Requirement ::
In the records below, tally each line that contains the word "Guide" and give the total only.

Collected data entries
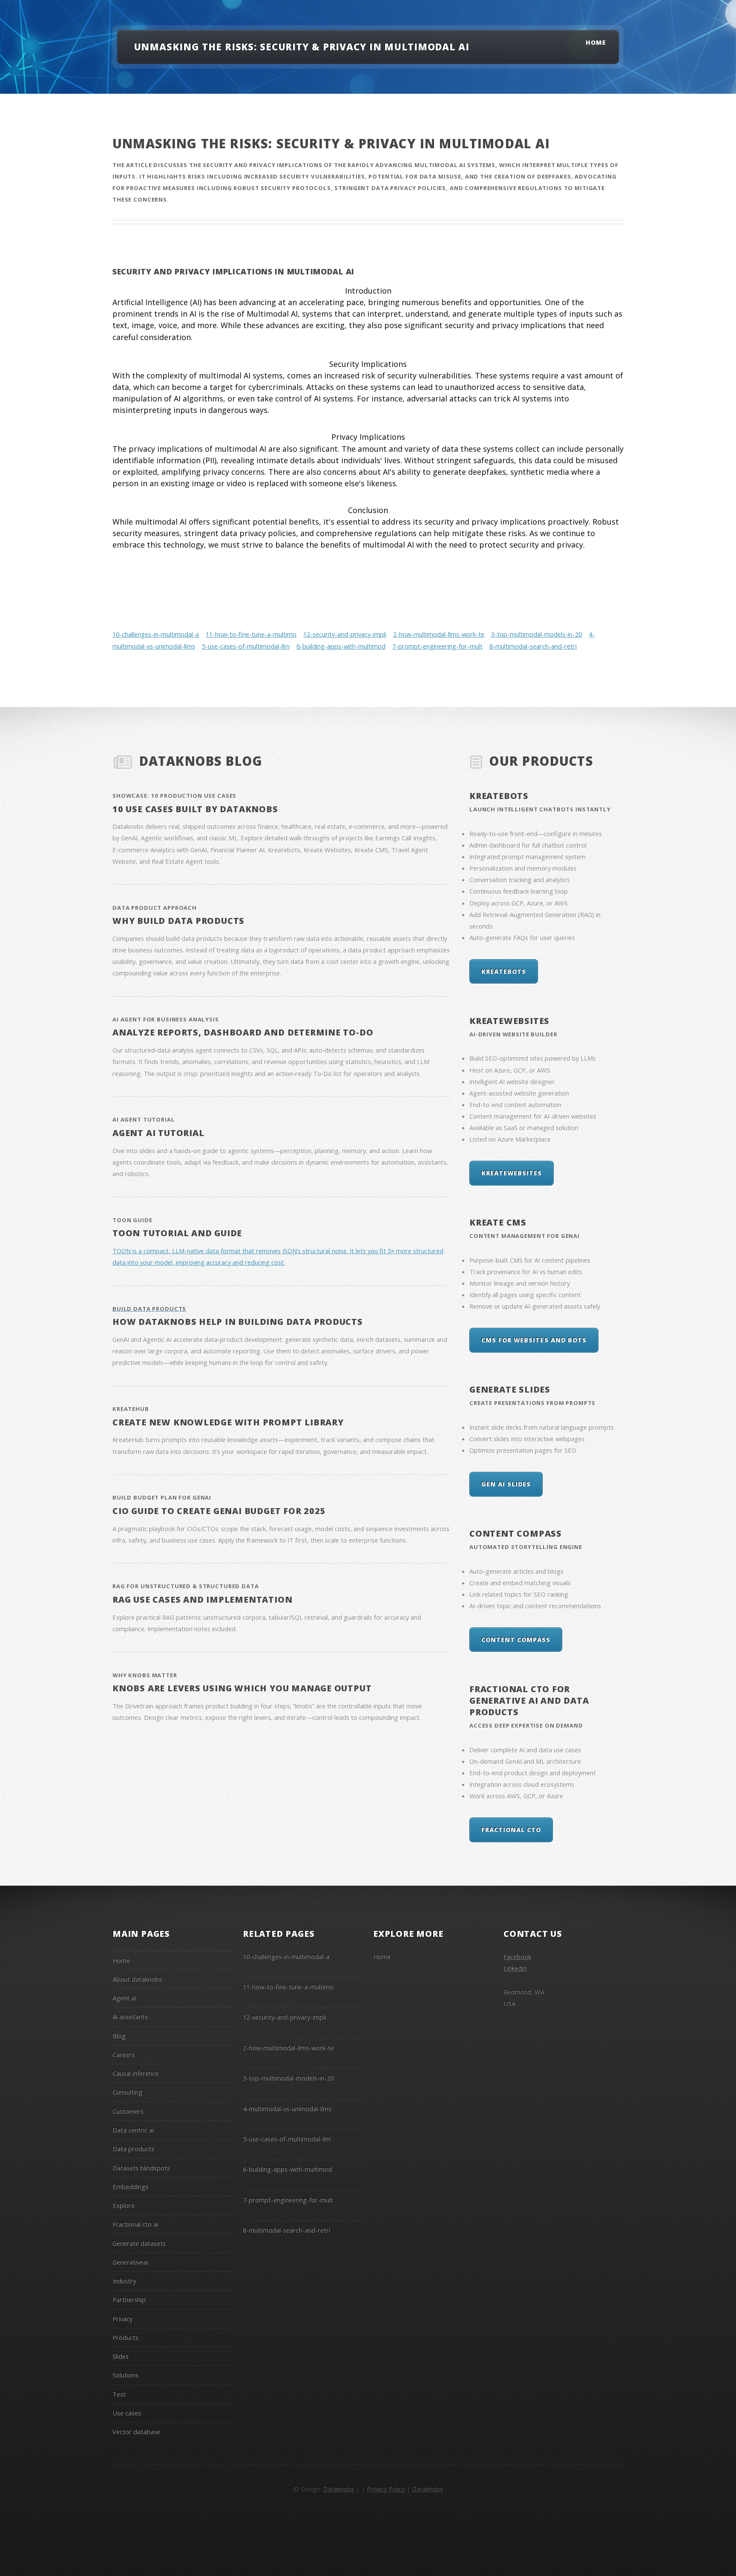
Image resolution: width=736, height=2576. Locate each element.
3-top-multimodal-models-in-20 (536, 634)
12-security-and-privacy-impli (344, 634)
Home (596, 42)
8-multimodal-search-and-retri (533, 646)
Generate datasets (139, 2243)
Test (119, 2394)
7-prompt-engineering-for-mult (437, 646)
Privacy (122, 2318)
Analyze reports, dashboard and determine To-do (242, 1032)
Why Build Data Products (178, 920)
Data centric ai (133, 2130)
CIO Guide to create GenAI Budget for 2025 (218, 1511)
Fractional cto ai (135, 2224)
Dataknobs (427, 2488)
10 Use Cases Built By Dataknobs (195, 809)
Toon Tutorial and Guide (177, 1233)
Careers (123, 2054)
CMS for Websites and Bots (533, 1340)
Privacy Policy (386, 2488)
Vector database (136, 2431)
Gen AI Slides (506, 1484)
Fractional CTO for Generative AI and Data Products (529, 1700)
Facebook (517, 1956)
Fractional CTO (511, 1830)
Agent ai (124, 1997)
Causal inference (135, 2073)
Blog (119, 2035)
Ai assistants (130, 2016)
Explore (123, 2205)
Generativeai (130, 2262)
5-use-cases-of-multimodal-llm (246, 646)
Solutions (125, 2375)
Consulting (127, 2092)
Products (125, 2337)
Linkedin (514, 1968)
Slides (120, 2356)
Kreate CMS (497, 1222)
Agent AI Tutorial (158, 1133)
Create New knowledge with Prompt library (228, 1422)
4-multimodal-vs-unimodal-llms (287, 2108)
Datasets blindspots (141, 2167)
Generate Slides (509, 1389)
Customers (128, 2111)
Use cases (126, 2413)
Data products (133, 2148)
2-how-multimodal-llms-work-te (438, 634)
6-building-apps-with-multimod (340, 646)
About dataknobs (137, 1979)
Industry (124, 2280)
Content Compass (515, 1533)
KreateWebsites (509, 1021)
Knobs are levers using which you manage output (241, 1688)
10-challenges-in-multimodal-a (155, 634)
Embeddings (130, 2186)
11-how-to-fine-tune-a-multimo (251, 634)
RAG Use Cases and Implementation (202, 1599)
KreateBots (499, 796)
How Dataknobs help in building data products (237, 1321)
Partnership (129, 2299)
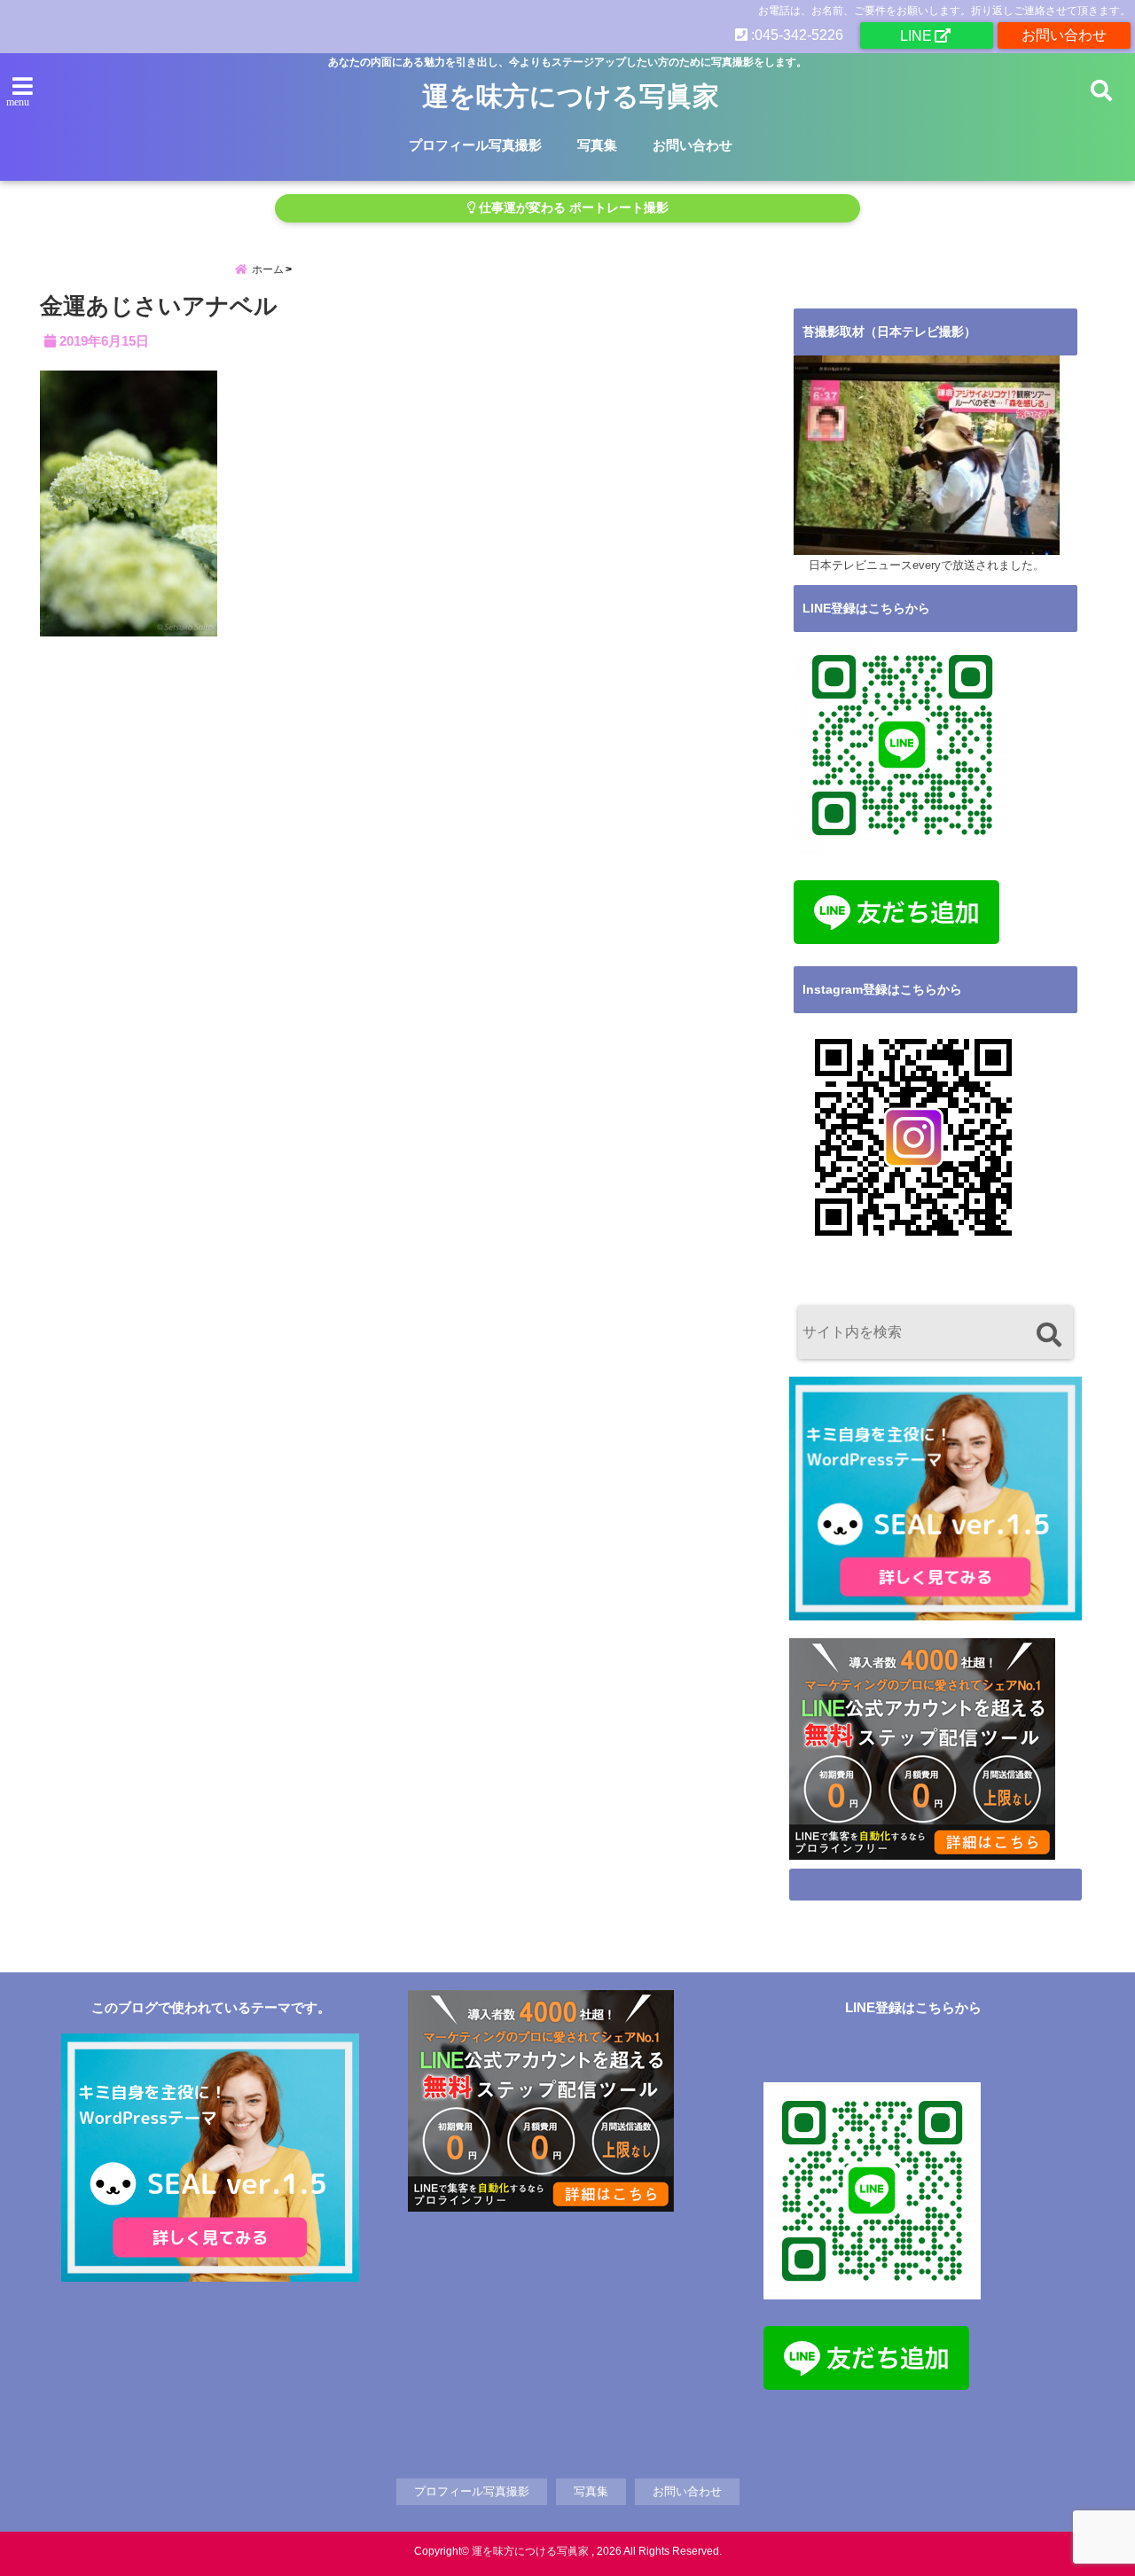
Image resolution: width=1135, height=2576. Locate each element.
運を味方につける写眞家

Answer section ::
2